A popular methodology that companies of all sizes and industries are using is Six Sigma. The technique is best known for its ability to reduce product and service quality problems. Although Six Sigma shares objectives with Lean (improved processes, waste reduction, increased productivity and greater customer satisfaction), the methodology is more data-driven, quantitative and statistically based than Lean. Be assured that maintenance departments can benefit from Six Sigma programs.
Statistics reflect reality
Six Sigma provides systematic problem-solving using a variety of statistical tools and analysis. The term “six sigma” comes from the statistics measure of deviation from the mean. For normal distributions, 68% of the population should fall within one standard deviation — one sigma — from the mean. Similarly, 95% and 99.7% falls within two and three sigma, respectively.
Assume a specification calls for a part 1.00 inch in length, with 3 sigma being equal to 0.01 inch. With 3-sigma quality, you’d expect parts to be within spec 99.73% of the time (a defect rate of 2.7 per 1,000 parts). This was the accepted quality benchmark in manufacturing before the emergence of Six Sigma.

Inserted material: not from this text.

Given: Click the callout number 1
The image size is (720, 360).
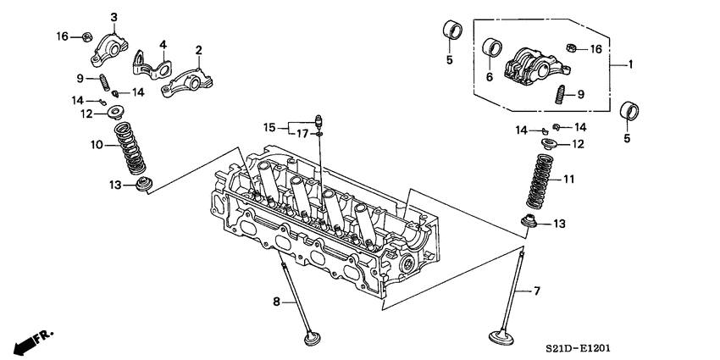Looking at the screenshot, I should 630,64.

However, some companies felt that a 3-sigma standard wasn’t good enough. Motorola, for example, observed that a process could drift by about 1.5 sigma over time. In the example above, this would cause the process mean to range from 0.995 to 1.005, which might represent a significant shift for some customers.
Thus, keeping the data points within an acceptable range required a counterbalancing tightening of tolerance. For a 1.5-sigma drift in the mean (half of 3 sigma), the sigma level tolerance would need to be half, or plus/minus 6 sigma.
The acceptable Six Sigma tolerance level is 3.4 defects per million opportunities (DPMO), that is to say at least 99.9996599% of data points should fall within plus or minus 6 sigma from the mean. Although this really represents 4.5 sigma in a normal distribution in which the mean doesn’t drift, it’s considered Six Sigma because of the expected 1.5-sigma process shift.
Some experts argue that the 1.5-sigma process shift is more empirical than theoretical. In fact, any process mean that changes as much as 1.5 sigma should be considered statistically out of control, unpredictable and, therefore, at risk of producing defects, regardless of the customer’s specification limits. The good news is that with modern technology such as condition-based monitoring and control software, trends can be tracked for detection and correction of any significant process drift.
Even with countless variations on the theme, there are really two fundamental Six Sigma methodologies: DMAIC and DMADV. Both strive to achieve predictable, defect-free performance, and are similar to Deming’s “Plan-Do-Check-Act” approach. Although the two frameworks have similarities, there are significant differences.
This version — define, measure, analyze, improve and control - is applied to existing substandard business processes. Define establishes goals for improvement in line with customer demands and overall business strategy. This might be hierarchical, such as improved return on capital employed (ROCE) at the overall business strategy level, increased asset performance at the Operations and Maintenance departmental level, and reduced defects at the improvement project level.
Measure refers to tracking data related to the process, using reliable metrics relevant to the goals established in the first step. Analyze involves using statistical tools and root cause analyses to identify ways to minimize the gap between current metrics and the desired goal. Improve means optimizing processes based on analysis, using project management and change-management techniques to ensure effectiveness. Control refers to process monitoring and control to correct variances before defects appear. It requires adjusting policies and procedures, budgets, compensation and incentives, information systems, organizational structure and so on to ensure results sustainability.
This version — define, measure, analyze, design and verify — applies to designing products or processes, or to an existing process that requires more than an incremental improvement. Define determines the design goals in light of customer demands and deliverables. Measure helps determine product, service and process characteristics, as defined by the internal or external customer. It uses actionable and quantifiable business specifications such as design failure mode effects analysis (DFMEA) as part of a reliability-centered maintenance program. It’s a risk assessment.